The 108bhp dCi diesel engine is impressively refined, although it becomes vocal in town on a trailing throttle and on long uphill roads, the driver needs to stay on the ball and drop down a ratio to keep the car’s speed up. It can manage a relaxed relaxed 12.6sec 0-62mph time but the upside is a claimed combined economy of 76.4mpg, which should mean nearly 60mpg in the real world. There is also a three-cylinder, turbocharged 0.9-litre unit with 88bhp propping up the range and a 108bhp 1.5-litre oilburner completing the engine line-up.

Certainly, the Captur isn't going to whet the appetite of the keen driver. It has lightly weighted controls and is easy to punt around. That said, it could be made to flow along rather nicely on A-roads.

However, the Captur's biggest flaw is its ride quality on ruinous surfaces, it would glide along on smooth roads, on patches of typical A-roads, where it encountered broken surfaces, the wheels crashed and pattered to a surprising degree.

The Captur is very much a style and lifestyle statement. You'll find similar interior versatility in an MPV, but the Captur is much more about showmanship and the ability to completely customise the car inside.
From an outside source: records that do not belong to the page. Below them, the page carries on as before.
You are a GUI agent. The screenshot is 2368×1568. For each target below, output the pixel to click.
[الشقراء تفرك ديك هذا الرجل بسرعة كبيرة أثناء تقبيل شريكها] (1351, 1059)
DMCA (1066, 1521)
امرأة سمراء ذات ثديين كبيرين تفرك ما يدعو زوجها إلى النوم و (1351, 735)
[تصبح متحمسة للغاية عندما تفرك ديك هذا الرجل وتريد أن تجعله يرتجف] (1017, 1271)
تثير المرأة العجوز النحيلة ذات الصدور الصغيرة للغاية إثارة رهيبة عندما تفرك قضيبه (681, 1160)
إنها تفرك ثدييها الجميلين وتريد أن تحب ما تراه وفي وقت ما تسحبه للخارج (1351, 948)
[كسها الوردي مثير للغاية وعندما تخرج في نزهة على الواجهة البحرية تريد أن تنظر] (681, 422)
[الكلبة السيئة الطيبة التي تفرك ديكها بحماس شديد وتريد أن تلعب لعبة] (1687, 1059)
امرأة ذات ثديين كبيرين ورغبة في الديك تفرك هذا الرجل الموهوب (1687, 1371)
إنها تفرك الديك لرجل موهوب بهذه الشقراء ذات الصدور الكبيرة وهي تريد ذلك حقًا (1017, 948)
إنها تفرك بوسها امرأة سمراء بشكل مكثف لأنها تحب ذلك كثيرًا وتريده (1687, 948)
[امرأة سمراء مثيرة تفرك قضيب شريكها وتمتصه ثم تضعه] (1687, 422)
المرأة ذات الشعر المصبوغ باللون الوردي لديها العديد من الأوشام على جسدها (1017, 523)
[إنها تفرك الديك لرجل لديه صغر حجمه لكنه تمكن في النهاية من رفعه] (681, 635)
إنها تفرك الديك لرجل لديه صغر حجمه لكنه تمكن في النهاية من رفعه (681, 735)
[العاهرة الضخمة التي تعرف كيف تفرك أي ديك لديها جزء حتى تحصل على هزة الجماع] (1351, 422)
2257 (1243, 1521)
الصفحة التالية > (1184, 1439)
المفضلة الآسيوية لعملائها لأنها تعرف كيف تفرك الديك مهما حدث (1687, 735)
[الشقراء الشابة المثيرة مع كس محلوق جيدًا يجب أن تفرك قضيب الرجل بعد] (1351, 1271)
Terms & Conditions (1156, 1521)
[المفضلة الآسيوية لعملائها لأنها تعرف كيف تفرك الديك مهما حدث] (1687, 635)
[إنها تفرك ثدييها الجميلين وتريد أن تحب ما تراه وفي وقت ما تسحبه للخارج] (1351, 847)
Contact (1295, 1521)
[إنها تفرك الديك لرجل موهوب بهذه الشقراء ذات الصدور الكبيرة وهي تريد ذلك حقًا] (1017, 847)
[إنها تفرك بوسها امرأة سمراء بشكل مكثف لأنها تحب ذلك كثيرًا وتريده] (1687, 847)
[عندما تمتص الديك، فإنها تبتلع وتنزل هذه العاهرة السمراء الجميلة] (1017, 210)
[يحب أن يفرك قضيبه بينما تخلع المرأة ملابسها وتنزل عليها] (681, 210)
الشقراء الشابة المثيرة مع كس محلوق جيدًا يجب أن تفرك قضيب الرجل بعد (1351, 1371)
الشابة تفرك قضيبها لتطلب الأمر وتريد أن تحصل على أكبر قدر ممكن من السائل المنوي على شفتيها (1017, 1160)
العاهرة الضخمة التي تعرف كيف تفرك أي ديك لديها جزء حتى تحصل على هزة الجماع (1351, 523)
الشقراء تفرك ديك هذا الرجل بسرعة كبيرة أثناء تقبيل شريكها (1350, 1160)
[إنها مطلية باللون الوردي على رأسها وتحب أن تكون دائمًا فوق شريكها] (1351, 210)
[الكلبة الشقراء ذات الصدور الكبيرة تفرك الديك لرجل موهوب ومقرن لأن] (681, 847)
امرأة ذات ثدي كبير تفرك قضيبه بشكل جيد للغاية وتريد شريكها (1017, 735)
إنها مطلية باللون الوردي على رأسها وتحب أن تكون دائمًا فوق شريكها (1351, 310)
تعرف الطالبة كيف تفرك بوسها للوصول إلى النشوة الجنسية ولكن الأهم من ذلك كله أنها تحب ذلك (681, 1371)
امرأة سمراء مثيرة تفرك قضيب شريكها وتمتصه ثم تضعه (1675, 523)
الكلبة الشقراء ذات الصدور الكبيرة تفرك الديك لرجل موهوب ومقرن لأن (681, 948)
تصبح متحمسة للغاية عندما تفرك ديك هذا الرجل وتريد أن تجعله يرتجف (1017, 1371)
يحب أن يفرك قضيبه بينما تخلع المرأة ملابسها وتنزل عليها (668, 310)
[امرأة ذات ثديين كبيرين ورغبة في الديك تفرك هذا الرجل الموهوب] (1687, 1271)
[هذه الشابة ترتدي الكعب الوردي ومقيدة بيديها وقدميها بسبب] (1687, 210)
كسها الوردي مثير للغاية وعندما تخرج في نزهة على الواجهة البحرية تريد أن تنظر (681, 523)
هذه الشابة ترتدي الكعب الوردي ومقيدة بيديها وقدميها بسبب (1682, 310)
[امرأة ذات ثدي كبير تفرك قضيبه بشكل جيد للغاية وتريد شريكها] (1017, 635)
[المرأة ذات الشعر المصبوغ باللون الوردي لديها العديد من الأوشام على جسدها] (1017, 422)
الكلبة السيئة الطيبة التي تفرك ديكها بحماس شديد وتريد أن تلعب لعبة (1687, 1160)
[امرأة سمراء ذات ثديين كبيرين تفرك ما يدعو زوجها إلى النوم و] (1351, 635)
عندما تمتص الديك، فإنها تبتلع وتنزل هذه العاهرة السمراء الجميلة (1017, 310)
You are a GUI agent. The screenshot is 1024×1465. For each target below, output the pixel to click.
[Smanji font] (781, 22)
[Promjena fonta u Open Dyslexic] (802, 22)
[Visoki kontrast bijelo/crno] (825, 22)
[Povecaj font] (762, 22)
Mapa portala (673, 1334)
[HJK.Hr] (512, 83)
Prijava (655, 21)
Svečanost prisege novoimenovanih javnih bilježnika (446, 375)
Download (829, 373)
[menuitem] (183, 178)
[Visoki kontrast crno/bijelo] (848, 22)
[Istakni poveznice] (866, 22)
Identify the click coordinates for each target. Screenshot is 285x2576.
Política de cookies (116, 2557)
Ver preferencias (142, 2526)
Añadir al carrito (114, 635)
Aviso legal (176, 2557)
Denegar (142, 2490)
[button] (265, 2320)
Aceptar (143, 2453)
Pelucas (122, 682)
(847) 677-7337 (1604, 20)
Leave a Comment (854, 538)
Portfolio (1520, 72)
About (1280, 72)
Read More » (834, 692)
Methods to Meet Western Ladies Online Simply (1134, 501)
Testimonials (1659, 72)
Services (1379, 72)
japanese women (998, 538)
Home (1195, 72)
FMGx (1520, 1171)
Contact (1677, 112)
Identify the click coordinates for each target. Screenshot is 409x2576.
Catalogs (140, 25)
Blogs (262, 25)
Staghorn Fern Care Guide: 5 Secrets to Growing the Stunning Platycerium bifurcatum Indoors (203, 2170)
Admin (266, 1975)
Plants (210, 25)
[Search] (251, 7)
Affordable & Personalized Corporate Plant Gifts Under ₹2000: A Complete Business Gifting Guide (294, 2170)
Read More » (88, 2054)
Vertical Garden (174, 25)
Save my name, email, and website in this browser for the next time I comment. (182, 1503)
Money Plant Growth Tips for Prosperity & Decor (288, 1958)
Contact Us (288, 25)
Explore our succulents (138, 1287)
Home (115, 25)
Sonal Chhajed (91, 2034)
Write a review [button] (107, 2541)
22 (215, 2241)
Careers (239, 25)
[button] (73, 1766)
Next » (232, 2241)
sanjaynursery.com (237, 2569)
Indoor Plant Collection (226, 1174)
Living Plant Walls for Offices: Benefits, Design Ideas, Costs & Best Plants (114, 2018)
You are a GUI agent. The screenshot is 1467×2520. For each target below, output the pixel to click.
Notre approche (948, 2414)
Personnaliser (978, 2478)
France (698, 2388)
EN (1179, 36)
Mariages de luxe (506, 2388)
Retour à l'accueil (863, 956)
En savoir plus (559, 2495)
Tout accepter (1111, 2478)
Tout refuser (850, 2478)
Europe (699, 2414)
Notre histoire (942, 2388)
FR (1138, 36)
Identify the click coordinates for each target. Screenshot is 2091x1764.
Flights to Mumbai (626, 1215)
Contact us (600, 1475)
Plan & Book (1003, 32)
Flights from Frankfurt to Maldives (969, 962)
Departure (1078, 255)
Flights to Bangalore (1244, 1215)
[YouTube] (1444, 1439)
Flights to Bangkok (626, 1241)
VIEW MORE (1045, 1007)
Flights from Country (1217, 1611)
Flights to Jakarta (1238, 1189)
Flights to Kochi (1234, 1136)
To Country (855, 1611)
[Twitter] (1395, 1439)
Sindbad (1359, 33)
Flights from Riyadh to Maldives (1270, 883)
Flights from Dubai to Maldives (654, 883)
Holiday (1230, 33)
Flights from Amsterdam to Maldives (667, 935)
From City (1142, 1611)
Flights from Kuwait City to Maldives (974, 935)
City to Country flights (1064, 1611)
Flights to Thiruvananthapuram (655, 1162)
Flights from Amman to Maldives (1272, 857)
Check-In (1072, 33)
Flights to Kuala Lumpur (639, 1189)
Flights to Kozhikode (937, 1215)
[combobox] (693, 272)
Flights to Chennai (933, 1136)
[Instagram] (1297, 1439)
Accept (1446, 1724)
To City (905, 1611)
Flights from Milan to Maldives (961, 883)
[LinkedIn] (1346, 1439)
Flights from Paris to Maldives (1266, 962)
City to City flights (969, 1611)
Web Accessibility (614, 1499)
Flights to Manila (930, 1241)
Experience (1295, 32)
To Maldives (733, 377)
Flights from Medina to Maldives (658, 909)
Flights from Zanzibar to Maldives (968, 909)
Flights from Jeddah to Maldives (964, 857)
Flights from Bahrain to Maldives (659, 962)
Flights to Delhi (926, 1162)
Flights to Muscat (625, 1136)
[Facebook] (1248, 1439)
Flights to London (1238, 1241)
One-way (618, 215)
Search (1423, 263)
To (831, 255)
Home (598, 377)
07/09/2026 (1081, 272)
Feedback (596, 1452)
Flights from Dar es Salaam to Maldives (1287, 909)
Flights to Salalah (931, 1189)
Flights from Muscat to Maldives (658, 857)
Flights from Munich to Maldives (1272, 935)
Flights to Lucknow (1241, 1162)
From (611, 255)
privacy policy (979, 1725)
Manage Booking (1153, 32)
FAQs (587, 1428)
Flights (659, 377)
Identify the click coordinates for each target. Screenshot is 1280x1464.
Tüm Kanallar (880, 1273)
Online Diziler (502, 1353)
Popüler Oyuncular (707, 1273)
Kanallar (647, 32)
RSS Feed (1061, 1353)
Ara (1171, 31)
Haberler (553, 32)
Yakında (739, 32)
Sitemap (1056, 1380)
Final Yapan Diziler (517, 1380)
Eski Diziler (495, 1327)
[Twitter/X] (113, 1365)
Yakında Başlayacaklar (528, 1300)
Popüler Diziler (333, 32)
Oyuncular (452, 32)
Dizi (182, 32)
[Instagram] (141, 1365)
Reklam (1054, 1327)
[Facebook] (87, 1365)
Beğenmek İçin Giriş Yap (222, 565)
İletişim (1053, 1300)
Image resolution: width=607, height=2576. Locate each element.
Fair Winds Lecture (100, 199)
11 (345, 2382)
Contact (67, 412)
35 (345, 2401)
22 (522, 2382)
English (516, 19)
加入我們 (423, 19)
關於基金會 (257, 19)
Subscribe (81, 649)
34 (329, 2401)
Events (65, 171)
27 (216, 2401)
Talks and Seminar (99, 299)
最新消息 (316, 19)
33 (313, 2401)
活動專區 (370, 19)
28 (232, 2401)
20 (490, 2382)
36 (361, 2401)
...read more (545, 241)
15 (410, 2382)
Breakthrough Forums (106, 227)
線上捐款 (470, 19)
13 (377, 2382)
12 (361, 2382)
Buyers are also given some strong practical reasons to buy the car. Renault offers a comprehensive ownership package including a four-year warranty, four years' servicing and four years’ roadside cover. 

Overall, the Renault Captur is not a captivating driving experience, but that’s not the point. Its style, freshness, value (compared to, say, Mini’s line-up) and overall buying package should ensure that it remains a sales success.